The request: Rewrite the rows from the line containing "Launch LibreOffice Writer from the dock" through the end of the rows, putting "taskbar" in place of "dock" and keeping everything else unchanged. Leave the pictures out.

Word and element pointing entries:
= = = = =

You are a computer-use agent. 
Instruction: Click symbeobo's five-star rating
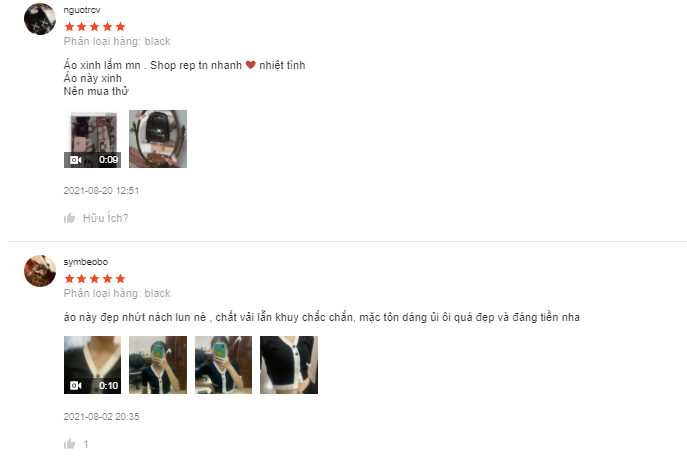point(95,279)

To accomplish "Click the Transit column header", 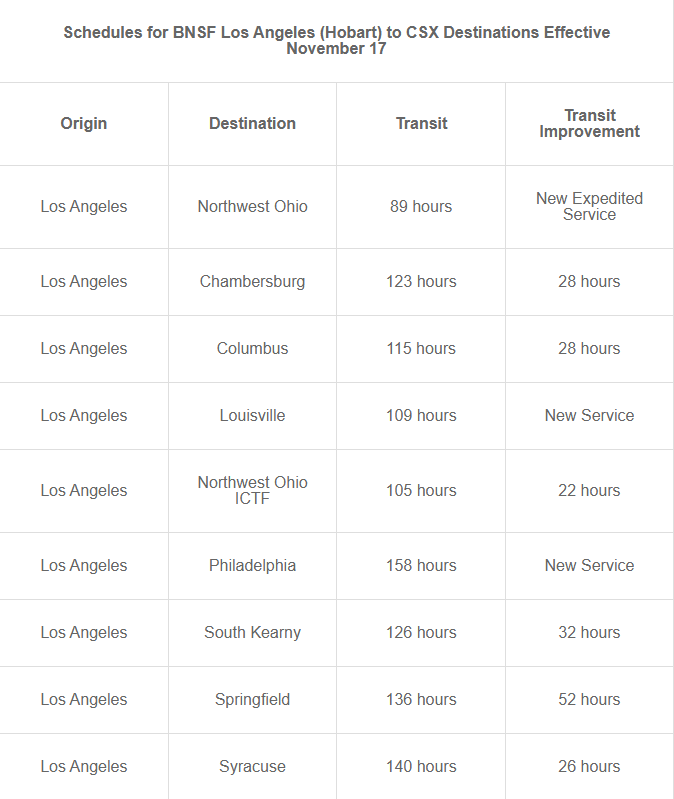I will pyautogui.click(x=421, y=124).
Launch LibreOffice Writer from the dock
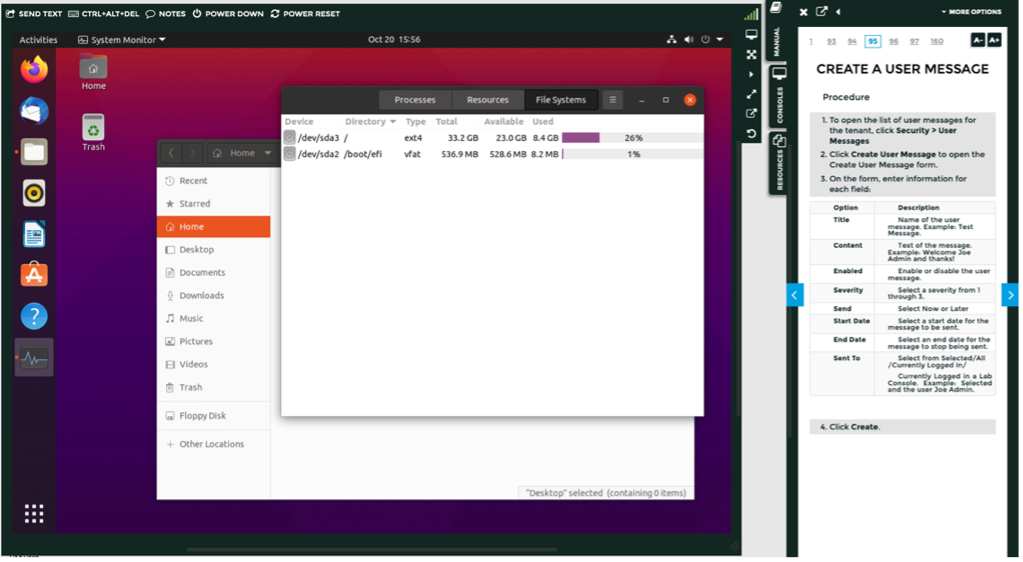This screenshot has height=562, width=1023. pyautogui.click(x=34, y=234)
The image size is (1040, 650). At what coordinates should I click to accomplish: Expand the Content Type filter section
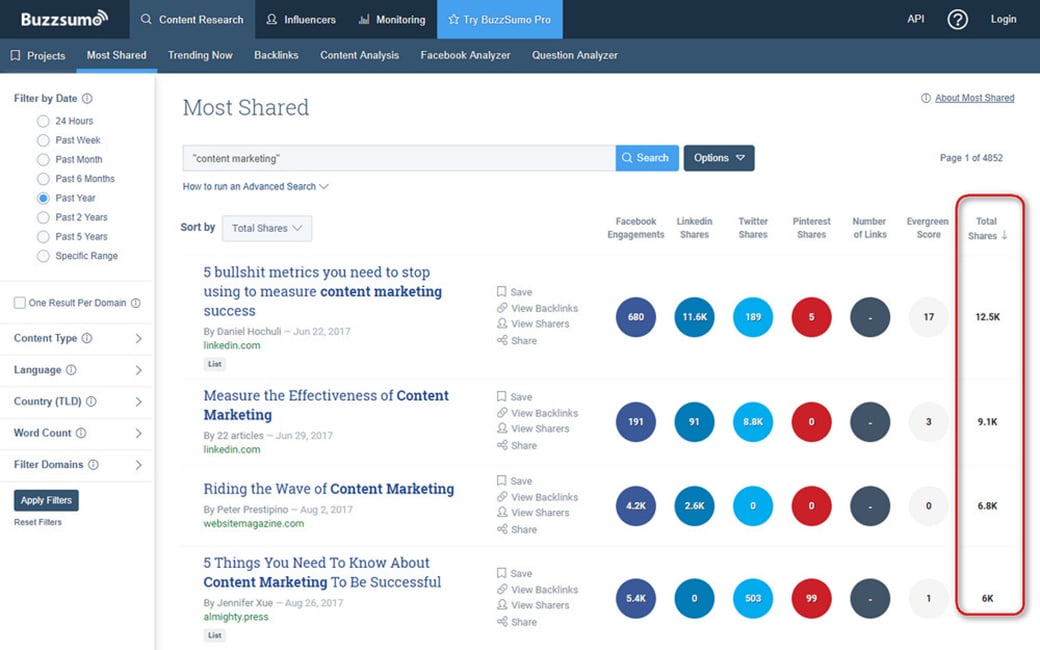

= = = = =

Response to the exercise:
Launch LibreOffice Writer from the taskbar
This screenshot has height=562, width=1023. pyautogui.click(x=34, y=234)
The image size is (1040, 650). At what coordinates should I click to accomplish: Expand the Content Type filter section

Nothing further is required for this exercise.